Mengenai Saya

Foto saya
Jambi, Jambi, Indonesia
wonderful life starts from a wonderful heart

16 Juli 2013

Menikmati Indahnya Taraweh

SEORANG Ustadz mengatakan shalat taraweh adalah shalat bersenang-senang. Shalat taraweh seharusnya dilakukan dengan hati tenang, tidak mengumpat meskipun  ayatnya panjang dan tidak terburu-buru meski rakaatnya banyak. Bahkan bagi siapa yang ingin membawa minuman untuk diteguk ketika jeda antar shalat taraweh, dipersilakan saja. Tujuannya agar shalat panjang tersebut terlaksana dengan lebih khusu'.

Dengan maksud untuk mencari kesenangan taraweh itu dan memaknai kehadiran Ramadhan yang hanya setahun sekali, saya dan suami hampir setiap malam shalat taraweh berpindah tempat. Kami ingin mencicipi nuansa berbeda shalat di satu masjid dengan masjid lainnya.

Tak banyak syarat yang kami tetapkan untuk pilihan masjid taraweh malam ini; masjidnya cukup lapang dan manajemennya baik, parkir leluasa, dan relatif dekat dari rumah kami.
Ternyata shalat taraweh di masjid berbeda benar-benar mendatangkan keindahan yang kami cari.

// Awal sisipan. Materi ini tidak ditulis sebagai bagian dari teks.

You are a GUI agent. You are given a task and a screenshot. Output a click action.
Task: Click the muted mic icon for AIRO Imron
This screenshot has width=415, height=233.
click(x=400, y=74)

Seraya mendengarkan azan, takbir, bacaan ayat Al Quran yang merdu, kami bisa menikmati interior masjid yang artistik. Zikir kami juga bisa lebih khusu' dan banyak bila dibanding  shalat taraweh di lingkungan rumah sendiri -maaf, karena di lingkungan sendiri kita cenderung ngobrol atau berbagi cerita dengan tetangga yang duduk di sebelah.

Shalat di masjid lain  juga bermakna silaturrahmi karena sering kami dipertemukan dengan teman atau kerabat yang bertahun-tahun tak berjumpa. Pertemuan singkat di teras masjid misalnya, sudah cukup untuk bertukar nomor HP yang telah hilang atau mengupdate informasi yang terputus.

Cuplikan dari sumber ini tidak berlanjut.